# Room Divider



## DavidAhumada (Aug 12, 2010)

The college program I am working with this year does not have a dedicated shop area, in the past they have used the pseudo-blackbox space which is also a hallway for the building to do construction. I am coming in new, and we are using some of the spaces in new ways this year. One thing we are doing, is making use of a larger space to do construction. It looks like previously it has been construction material storage. However, half of this space is also being used as a costume storage area. Enter my dilemma, what is the best way to divide the room? We will be building in here, but don't want to cause problems for the costumes. 

The initial thought was to use poly sheeting attached to the ceiling and walls. Does anyone have any thoughts, alternate solutions?

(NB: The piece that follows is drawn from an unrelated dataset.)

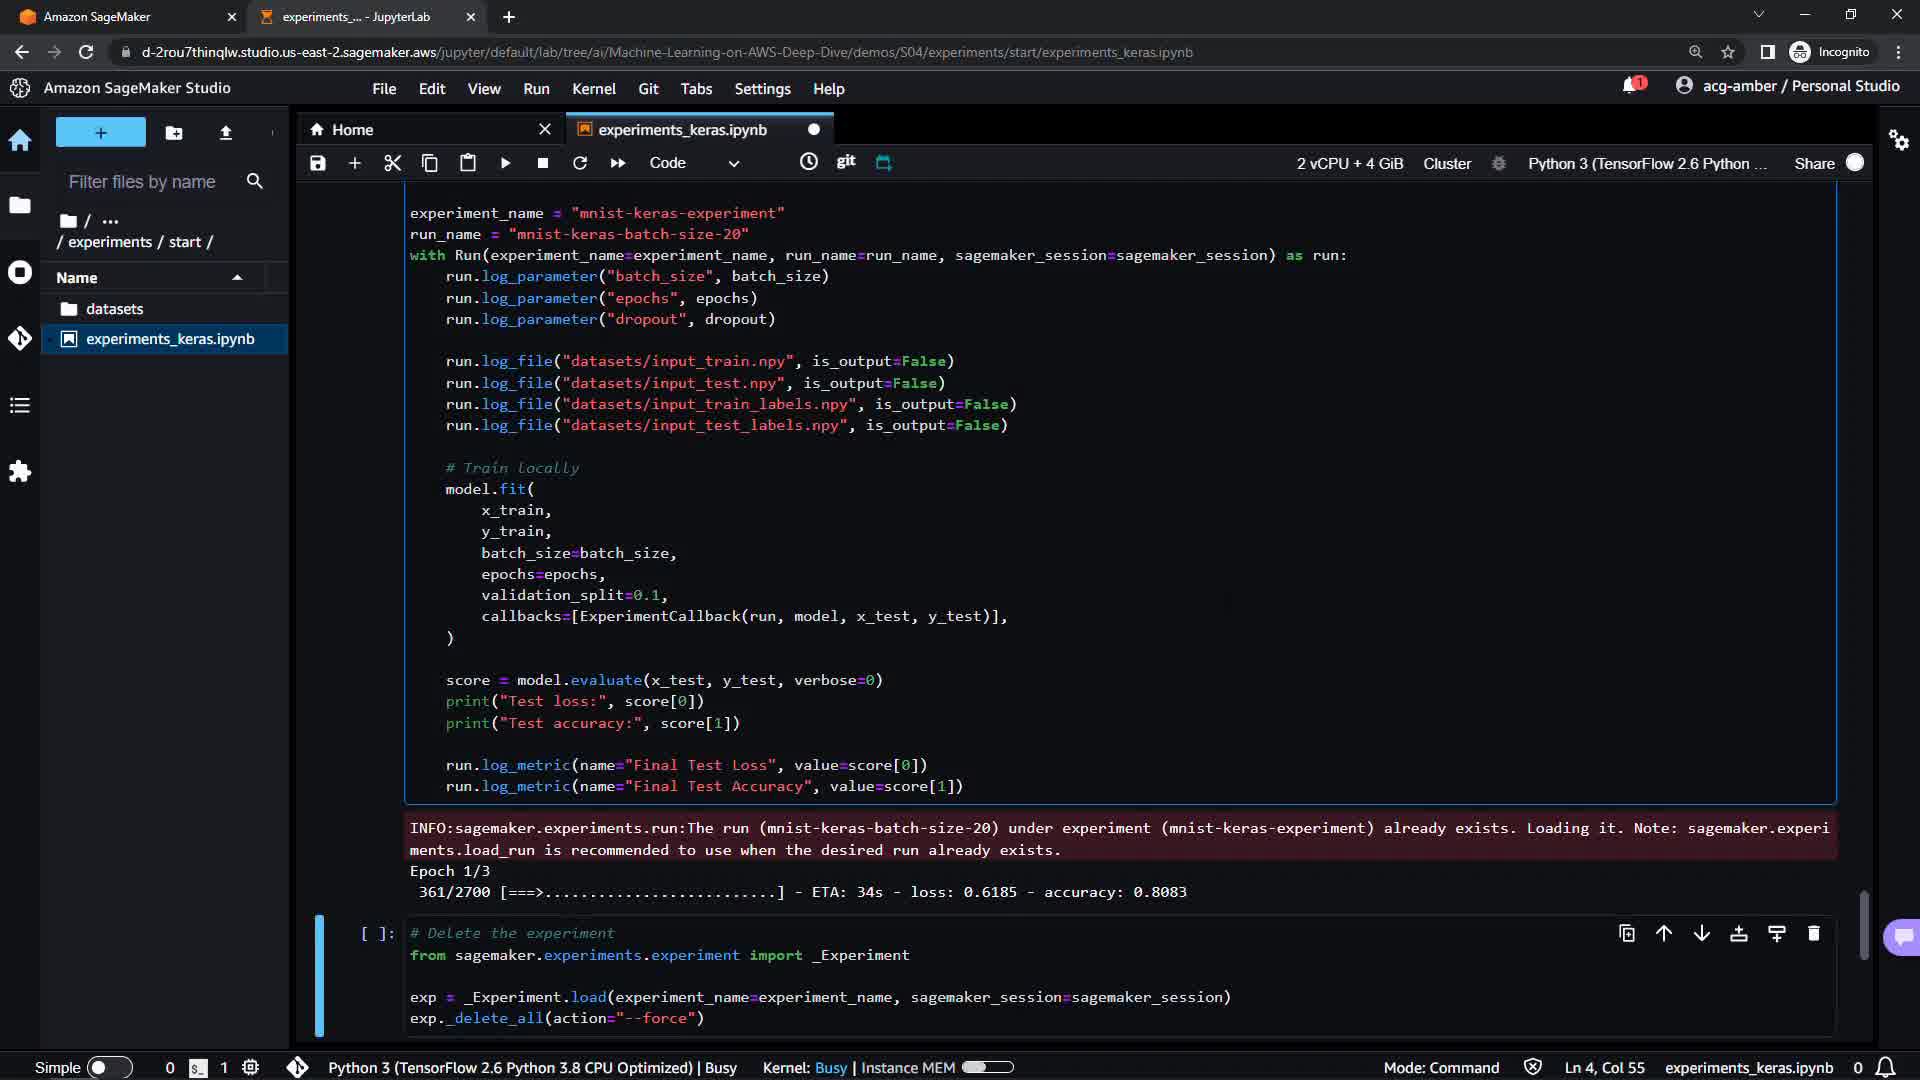Toggle Name column sort arrow
The image size is (1920, 1080).
point(237,278)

To give you a rough Idea of the room, it is about 34' wide, 13'-10" high.


----------



## museav (Aug 12, 2010)

You might need to consider fire separation and exiting if what you do might be considered by the AHJ as anything more than a temporary construction. In fact, a space that was considered a storage space may entail a number of code related considerations in being converted to be used as occupied space.


----------



## ruinexplorer (Aug 12, 2010)

As someone who has lived his entire life in the dusty western states, I can say that the fine particles will find their way into your costumes. The best course of action would be to have your costumes in a separate room all together. Barring that (since it doesn't sound like an option for you), I would suggest covering each costume piece individually. I'm thinking that super thin plastic that they put on your garments after taking them in for dry cleaning. 

Are your costumes on portable racks or permanent features?


----------



## DavidAhumada (Aug 12, 2010)

The racks are suspended by chains from the ceiling.



Here is a rough image of the space.
View attachment Shop and costume storage.pdf


----------



## museav (Aug 22, 2010)

Looking at your sketch I reiterate that you probably need to check code issues. One of the first things I see is that it looks like this layout would prohibit a clear path to a second exit for several areas. Because you are apparently changing the use and especially because that new use is a Shop space, there are several aspects (structural loads, ventilation, fire separation, exiting, power provisions and so on) of the new use and arrangement that likely need to be assessed in order to confirm that this concept is even viable or what may be required to make it so.

Also on the issue of practicality, how do you plan on getting materials in and finished work out of the Shop space? The only door directly accessible to the Shop space seems to be a standard entry door size emergency exit. The other two doors for the Costume Area and Spanish Department Area not only appear to be standard entry doors, but to also be off a stairwell.

Maybe all these issues have already been considered, however I suggest not spending a lot of time and effort until you know that the general concept is practical.


----------



## DavidAhumada (Aug 28, 2010)

Thanks for the advice, a lot of these are questions I have brought up. At this point I will be meeting with someone in Facilities Management to discuss this. I really appreciate all the help I'm getting on the fourms here.


----------